Orlistat (marketed over the counter as the weight-loss drug Alli) is now the single FDA-approved antio-besity agent available in the U.S. and is approved for patients 12 and over. It impairs fat absorption by inactivating gastric and pancreatic lipases. A meta- analysis of orlistat and sibutramine (which was recently pulled from the market) for weight reduction in obese adolescents (but not those on antipsychotics), found two RCTs comprising 573 adolescents, dosed daily with orlistat 120 mg for three and six months. The authors calculated a modest reduction of 0.83 kg/m2 in BMI, consistent with other analyses. The effect size was 0.24, and therefore of questionable clinical significance. There were no significant differences in serum lipids, glucose, or insulin. The patients suffered relatively frequent GI side effects, no doubt from the presence of undigested fat in the lower GI tract (Viner RM et al, Obes Rev 2010;11(8):593–602).
Conjugated Linoleic Acid
A natural fatty acid found primarily in meat and dairy products, conjugated linoleic acid (CLA) may be of use in the treatment of obesity. Adult studies have been mixed. In an RCT of pediatric patients ages six to 10 with obesity, 28 kids were given 3 g of a proprietary mixture of CLA called Clarinol daily for around seven months. Thirty-one kids were given a fat based placebo (sunflower oil). The study authors found a reduced accretion of fat mass in the CLA group—that is, the children gained weight, but not as much as the placebo group did, and not as much as their weight trajectory would have predicted. There was no effect on fasting glucose, lipids, or insulin. One subject had an elevation in liver enzymes (Racine LM et al, Am J Clin Nutr 2010;91 (5):1157–1164).
In a review of an Italian study of 53 obese children ages five to 18, those who were given two to three grams of glucomannan fiber daily were found to have decreased excess bodyweight, cholesterol, and triglycerides after four months. This review also reported a second positive study on glucomannan in 60 children under age 15 (Rogovik op.cit).

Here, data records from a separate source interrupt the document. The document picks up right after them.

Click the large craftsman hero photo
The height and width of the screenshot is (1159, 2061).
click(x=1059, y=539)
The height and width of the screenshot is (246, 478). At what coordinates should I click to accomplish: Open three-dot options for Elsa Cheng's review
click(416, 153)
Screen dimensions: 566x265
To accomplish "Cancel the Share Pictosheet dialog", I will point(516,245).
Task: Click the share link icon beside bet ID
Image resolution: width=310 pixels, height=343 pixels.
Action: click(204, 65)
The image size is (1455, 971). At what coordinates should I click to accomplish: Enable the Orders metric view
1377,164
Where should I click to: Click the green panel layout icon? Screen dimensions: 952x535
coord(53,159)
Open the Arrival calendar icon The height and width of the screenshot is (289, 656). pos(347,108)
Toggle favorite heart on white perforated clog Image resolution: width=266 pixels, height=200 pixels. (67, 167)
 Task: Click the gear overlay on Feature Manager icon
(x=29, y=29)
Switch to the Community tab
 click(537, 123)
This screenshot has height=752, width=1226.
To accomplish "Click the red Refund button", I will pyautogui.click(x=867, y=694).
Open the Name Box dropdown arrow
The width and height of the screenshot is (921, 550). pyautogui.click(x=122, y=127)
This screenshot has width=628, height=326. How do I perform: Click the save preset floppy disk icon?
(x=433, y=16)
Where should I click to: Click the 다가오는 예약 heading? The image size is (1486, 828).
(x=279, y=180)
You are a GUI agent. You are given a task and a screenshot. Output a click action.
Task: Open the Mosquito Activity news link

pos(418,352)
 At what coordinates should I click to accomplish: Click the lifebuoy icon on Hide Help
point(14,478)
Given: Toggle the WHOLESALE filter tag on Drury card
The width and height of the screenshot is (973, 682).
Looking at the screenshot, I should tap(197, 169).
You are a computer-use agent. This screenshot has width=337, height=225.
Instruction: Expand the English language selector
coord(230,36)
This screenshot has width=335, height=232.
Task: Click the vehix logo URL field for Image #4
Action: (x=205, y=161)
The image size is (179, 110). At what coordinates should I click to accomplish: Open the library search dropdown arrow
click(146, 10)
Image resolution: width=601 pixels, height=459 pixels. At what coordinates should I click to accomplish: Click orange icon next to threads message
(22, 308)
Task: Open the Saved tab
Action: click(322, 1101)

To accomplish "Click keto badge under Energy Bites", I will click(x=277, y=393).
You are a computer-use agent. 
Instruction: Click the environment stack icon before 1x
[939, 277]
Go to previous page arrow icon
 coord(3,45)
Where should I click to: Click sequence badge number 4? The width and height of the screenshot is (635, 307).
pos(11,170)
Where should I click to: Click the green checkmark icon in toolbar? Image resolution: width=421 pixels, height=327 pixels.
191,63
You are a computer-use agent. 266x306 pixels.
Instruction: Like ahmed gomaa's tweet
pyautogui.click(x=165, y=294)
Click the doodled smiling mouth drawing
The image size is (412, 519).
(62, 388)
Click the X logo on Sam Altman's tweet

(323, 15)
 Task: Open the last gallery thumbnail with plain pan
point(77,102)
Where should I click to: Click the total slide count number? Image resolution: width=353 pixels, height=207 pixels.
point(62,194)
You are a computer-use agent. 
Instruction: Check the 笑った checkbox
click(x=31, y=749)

With the fairly modest effects of the pharmaceuticals described previously, most experts agree that “lifestyle interventions” are the mainstay of obesity treatment. (They also enhance the weight loss achieved with pharmaceutical interventions.) It appears that both low-carbohydrate and low-fat diets are effective and safe for adolescents. Additional interventions we can make as clinicians are as follows (Rao G, Am Fam Physician 2010;81(12):1449–1455):
1. Before starting antipsychotics, make sure our patients understand that they increase hunger and that they should plan accordingly, using the following suggestions:
a. eat breakfast daily
b. limit sweet beverages (soda, fruit juice, etc) to one serving daily
c. limit fast food to less than once a week
d. eat dinner together as a family
e. limit TV viewing
f. get daily exercise
g. switch to low calorie snacks
2. Regularly measure weight, BMI, and waist circumference.
3. Assist our patients in making and maintaining these choices by referring to specialists as needed: nutritionists, physical therapists, personal trainers, and/or counselors specializing in weight loss. The USDA has two excellent websites as well: www.mypyramind.gov and www. nutrition.gov, which includes an interactive program to analyze the individual’s diet.